* What you will do:
From the line containing "You are a computer-use agent. The width" to the end of the listing, write out every line exactly; leave out everything else.

* Available data:

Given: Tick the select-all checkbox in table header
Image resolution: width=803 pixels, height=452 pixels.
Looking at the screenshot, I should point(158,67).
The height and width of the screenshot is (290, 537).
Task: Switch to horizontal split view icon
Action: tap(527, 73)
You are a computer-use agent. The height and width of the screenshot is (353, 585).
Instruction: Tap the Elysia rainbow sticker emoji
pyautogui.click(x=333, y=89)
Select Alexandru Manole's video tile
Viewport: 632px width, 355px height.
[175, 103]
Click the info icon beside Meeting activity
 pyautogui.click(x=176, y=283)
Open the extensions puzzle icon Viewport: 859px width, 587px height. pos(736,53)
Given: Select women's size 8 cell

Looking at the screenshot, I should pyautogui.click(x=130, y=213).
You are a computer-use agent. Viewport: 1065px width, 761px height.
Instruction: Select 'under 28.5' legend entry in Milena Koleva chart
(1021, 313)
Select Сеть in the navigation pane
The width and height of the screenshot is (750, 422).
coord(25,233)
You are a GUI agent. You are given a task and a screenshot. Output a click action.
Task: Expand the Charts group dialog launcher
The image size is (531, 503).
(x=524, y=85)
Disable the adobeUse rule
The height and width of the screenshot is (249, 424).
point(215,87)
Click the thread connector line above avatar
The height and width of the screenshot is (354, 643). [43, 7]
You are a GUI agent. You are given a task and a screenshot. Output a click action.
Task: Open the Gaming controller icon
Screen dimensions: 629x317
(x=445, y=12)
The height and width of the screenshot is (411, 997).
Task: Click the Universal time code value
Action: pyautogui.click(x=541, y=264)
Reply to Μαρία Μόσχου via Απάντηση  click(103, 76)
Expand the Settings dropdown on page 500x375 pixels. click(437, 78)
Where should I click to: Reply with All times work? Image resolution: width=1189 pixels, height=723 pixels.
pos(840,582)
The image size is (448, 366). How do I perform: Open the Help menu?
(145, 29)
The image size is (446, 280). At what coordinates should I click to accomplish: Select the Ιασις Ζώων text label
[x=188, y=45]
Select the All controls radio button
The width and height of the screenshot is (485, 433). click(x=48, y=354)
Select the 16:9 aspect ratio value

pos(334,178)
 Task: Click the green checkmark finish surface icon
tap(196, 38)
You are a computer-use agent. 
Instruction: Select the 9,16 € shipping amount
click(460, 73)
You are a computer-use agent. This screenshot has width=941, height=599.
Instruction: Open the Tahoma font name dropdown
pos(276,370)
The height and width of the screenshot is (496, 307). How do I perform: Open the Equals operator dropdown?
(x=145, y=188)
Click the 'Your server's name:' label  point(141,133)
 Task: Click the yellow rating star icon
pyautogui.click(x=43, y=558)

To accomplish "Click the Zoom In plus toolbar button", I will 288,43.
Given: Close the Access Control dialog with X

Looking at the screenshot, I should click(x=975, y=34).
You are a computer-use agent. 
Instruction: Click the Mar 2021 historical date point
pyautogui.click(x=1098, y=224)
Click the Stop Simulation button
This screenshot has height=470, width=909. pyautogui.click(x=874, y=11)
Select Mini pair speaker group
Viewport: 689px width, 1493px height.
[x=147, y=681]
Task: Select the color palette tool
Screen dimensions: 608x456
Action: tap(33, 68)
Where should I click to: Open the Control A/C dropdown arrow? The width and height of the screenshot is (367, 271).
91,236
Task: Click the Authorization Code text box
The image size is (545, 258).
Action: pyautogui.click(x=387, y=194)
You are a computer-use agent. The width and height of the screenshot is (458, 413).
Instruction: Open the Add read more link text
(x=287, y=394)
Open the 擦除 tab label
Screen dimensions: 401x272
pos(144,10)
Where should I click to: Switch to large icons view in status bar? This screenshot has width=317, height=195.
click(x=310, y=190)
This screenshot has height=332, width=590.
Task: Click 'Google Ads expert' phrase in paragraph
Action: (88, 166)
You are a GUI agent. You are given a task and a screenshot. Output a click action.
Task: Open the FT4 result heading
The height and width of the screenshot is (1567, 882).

* Answer:
You are a computer-use agent. The width and height of the screenshot is (458, 413).
Instruction: Open the Add read more link text
(x=287, y=394)
Open the 擦除 tab label
Screen dimensions: 401x272
pos(144,10)
Where should I click to: Switch to large icons view in status bar? This screenshot has width=317, height=195.
click(x=310, y=190)
This screenshot has height=332, width=590.
Task: Click 'Google Ads expert' phrase in paragraph
Action: (88, 166)
You are a GUI agent. You are given a task and a screenshot. Output a click action.
Task: Open the FT4 result heading
The height and width of the screenshot is (1567, 882).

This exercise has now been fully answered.